--- DATA LISTING Enclosed Below ---
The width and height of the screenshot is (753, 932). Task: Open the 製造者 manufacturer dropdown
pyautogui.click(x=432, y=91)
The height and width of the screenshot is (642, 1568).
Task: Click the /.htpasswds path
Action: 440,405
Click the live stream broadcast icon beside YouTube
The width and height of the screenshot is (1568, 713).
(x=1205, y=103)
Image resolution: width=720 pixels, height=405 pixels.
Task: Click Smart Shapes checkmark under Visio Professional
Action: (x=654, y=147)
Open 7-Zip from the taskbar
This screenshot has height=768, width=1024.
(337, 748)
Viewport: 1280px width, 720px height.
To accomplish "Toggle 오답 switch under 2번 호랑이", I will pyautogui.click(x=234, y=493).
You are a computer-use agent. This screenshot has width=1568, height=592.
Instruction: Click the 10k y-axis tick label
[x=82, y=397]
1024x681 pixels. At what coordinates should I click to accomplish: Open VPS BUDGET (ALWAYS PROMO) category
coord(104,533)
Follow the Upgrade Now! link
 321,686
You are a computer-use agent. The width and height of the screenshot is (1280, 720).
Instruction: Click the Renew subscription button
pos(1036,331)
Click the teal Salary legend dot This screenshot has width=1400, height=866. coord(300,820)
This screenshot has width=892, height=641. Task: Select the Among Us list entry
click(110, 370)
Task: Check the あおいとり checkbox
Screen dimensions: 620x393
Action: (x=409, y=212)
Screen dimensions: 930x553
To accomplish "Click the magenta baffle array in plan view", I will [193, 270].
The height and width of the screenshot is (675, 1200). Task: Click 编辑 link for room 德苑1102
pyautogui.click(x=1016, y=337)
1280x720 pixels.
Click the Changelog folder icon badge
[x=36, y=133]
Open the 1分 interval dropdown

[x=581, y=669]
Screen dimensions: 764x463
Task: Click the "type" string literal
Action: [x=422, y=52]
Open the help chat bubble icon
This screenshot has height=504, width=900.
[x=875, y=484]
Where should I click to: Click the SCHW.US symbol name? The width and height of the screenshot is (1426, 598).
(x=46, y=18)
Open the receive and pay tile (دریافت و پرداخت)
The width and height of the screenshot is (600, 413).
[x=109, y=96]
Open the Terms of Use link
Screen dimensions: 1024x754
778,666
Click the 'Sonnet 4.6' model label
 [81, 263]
--- End of Enclosed DATA LISTING ---
TASK DESCRIPTION.
Lines from the start of the material above through the line containing "Screen dimensions: 930x553" are to be duplicated exactly, and only those.

WRITTEN RESPONSE.
The width and height of the screenshot is (753, 932). Task: Open the 製造者 manufacturer dropdown
pyautogui.click(x=432, y=91)
The height and width of the screenshot is (642, 1568).
Task: Click the /.htpasswds path
Action: 440,405
Click the live stream broadcast icon beside YouTube
The width and height of the screenshot is (1568, 713).
(x=1205, y=103)
Image resolution: width=720 pixels, height=405 pixels.
Task: Click Smart Shapes checkmark under Visio Professional
Action: (x=654, y=147)
Open 7-Zip from the taskbar
This screenshot has height=768, width=1024.
(337, 748)
Viewport: 1280px width, 720px height.
To accomplish "Toggle 오답 switch under 2번 호랑이", I will pyautogui.click(x=234, y=493).
You are a computer-use agent. This screenshot has width=1568, height=592.
Instruction: Click the 10k y-axis tick label
[x=82, y=397]
1024x681 pixels. At what coordinates should I click to accomplish: Open VPS BUDGET (ALWAYS PROMO) category
coord(104,533)
Follow the Upgrade Now! link
 321,686
You are a computer-use agent. The width and height of the screenshot is (1280, 720).
Instruction: Click the Renew subscription button
pos(1036,331)
Click the teal Salary legend dot This screenshot has width=1400, height=866. coord(300,820)
This screenshot has width=892, height=641. Task: Select the Among Us list entry
click(110, 370)
Task: Check the あおいとり checkbox
Screen dimensions: 620x393
Action: (x=409, y=212)
Screen dimensions: 930x553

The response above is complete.